I’m concerned about language these days, and I’m concerned about the use of language and the way it’s used to obscure rather than reveal. You’re in the language business like nobody’s business, and I love your columns because I think you’re doing something different. So I’m wondering if you could say a little something about how you see the importance of language?
David Ignatius: Well, I do try hard to find the right word, and as I was saying earlier about creative work in general, the right word falls in your head. It’s preconscious. I used the word “ziggurat,” which is a very obscure word; I was referring to the “intelligence ziggurat.” And William Sapphire – who writes a column about language – called me up, because he wanted to use that in his column, and he said, “How on earth did you come up with that? It’s perfect!” And I said, “Well Bill, it just fell into my head.” But I’ve seen a ziggurat in Iraq, and so I knew what it looked like, and it seemed to me that was like it was a pyramid but it had all of these little outcroppings.
So what I’ll do is wait for this creative process that generates the language, and then I’ll go look at the words in a dictionary and decide whether they really are right. And I think the most important thing for writers about writing isn’t simply the writing – because as I said, there’s something passive about that – it’s the act of editing yourself and being really hard on yourself, and saying, “Have I been as clear as I could? Did I really get to the heart of what I want to say?”

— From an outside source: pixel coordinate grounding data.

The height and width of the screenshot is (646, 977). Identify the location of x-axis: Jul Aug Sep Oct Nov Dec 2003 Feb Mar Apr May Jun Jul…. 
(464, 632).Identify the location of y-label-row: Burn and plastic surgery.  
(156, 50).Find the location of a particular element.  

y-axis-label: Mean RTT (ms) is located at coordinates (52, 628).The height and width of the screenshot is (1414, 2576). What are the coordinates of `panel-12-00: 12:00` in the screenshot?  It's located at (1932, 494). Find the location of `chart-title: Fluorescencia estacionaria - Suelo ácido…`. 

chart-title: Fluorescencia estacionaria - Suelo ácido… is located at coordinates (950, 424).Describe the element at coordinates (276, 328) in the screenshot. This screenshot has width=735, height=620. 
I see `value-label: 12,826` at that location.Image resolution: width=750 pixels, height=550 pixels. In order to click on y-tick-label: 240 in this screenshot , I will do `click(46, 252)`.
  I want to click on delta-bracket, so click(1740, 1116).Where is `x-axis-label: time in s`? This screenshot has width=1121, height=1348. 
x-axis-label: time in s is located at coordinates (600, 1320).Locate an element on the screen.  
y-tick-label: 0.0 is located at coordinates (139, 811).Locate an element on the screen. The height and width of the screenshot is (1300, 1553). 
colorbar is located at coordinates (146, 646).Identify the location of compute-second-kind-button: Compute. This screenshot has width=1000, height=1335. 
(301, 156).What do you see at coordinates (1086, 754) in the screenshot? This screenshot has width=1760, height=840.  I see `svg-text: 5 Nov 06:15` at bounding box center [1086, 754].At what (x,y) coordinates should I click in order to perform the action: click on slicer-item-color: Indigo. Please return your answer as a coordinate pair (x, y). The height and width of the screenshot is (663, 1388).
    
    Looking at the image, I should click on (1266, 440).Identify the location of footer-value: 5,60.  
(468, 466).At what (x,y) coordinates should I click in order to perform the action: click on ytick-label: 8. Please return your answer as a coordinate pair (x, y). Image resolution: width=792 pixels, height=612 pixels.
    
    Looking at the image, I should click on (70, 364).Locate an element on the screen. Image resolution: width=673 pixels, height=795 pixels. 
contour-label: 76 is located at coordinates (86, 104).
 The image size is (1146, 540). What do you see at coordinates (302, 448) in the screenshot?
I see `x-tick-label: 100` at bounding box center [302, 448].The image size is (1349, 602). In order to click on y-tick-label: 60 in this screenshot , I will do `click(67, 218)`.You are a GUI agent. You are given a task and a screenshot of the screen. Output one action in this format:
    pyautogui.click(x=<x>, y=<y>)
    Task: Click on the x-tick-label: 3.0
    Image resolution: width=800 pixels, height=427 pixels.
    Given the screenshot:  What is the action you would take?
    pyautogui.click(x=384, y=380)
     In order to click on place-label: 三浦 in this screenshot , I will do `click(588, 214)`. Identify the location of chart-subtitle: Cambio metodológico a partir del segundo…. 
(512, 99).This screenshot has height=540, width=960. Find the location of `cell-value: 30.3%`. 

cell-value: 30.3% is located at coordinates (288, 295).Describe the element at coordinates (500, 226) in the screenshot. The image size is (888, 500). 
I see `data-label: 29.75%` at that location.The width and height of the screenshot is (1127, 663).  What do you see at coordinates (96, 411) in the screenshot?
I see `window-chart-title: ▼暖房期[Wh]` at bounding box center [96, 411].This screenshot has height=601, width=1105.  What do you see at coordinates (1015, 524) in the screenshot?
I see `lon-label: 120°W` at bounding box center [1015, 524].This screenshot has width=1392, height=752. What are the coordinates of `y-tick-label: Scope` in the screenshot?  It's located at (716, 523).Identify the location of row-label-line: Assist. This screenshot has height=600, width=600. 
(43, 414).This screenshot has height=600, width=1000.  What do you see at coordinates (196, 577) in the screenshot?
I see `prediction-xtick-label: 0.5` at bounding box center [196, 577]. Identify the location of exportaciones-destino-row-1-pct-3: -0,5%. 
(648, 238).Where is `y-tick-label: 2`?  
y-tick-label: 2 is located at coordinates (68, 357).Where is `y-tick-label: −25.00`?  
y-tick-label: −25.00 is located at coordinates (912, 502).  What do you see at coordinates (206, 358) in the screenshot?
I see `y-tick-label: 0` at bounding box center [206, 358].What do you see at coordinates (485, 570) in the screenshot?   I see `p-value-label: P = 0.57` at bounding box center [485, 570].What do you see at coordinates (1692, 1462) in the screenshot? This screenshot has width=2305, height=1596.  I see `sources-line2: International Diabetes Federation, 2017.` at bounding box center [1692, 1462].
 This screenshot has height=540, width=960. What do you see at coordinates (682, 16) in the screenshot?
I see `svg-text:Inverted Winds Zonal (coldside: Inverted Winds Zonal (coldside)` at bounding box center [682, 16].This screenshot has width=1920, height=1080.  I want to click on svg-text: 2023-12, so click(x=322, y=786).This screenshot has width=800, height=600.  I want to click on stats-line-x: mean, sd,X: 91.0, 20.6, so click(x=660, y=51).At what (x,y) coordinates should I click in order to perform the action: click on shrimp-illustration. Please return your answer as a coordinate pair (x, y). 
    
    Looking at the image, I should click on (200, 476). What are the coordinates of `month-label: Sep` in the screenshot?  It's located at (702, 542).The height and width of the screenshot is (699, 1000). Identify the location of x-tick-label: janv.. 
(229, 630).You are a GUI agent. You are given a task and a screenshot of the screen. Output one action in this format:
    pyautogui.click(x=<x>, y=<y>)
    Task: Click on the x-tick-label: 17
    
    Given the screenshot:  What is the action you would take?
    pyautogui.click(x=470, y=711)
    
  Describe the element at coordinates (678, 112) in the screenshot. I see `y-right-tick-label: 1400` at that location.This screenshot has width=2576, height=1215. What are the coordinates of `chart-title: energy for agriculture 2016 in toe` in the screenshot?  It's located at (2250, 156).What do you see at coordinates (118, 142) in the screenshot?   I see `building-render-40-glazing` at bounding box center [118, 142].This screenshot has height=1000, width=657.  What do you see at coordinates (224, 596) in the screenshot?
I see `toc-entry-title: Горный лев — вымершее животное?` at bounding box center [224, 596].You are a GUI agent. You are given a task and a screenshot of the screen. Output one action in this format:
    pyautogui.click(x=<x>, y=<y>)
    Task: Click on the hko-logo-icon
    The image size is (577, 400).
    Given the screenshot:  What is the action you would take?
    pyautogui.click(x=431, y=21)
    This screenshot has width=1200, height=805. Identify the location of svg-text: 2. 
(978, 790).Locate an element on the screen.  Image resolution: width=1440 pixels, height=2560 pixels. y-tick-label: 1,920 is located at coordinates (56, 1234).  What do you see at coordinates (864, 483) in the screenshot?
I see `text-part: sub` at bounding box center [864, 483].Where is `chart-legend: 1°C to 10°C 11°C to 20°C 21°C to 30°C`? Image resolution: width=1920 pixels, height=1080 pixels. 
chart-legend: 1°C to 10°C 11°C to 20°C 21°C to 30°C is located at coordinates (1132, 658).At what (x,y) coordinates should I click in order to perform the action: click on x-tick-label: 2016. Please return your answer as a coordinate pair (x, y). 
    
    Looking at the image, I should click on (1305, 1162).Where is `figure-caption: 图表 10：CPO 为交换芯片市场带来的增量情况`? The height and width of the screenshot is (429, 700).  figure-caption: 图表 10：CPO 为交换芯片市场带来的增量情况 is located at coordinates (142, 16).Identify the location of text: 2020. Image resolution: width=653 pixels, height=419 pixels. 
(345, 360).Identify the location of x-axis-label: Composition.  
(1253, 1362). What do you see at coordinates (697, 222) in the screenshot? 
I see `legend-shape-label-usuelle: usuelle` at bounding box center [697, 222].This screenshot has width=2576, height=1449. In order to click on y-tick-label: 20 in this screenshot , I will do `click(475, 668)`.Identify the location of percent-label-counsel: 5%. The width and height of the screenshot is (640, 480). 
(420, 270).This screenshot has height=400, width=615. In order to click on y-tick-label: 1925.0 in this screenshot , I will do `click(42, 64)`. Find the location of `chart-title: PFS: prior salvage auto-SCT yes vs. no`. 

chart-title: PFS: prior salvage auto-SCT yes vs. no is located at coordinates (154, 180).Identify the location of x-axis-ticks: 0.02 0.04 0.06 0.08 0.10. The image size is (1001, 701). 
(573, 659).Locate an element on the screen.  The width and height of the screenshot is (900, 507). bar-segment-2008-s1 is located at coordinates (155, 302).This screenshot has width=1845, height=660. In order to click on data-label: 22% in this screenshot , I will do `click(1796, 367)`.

There’s this wonderful statement by Vitkenstien, the philosopher of language, where he is said to have remarked, “If you can’t say it, you can’t whistle it either,” which is a wonderful way of saying, “If you can’t express it in words, the idea doesn’t have substance and clarity.” There’s no emotional language other than the verbal language that we use. So I think it’s important when you edit yourself to push yourself, have you really hit precisely the thing that you wanted to say?
Sadanand Mailliard: Thank you very much.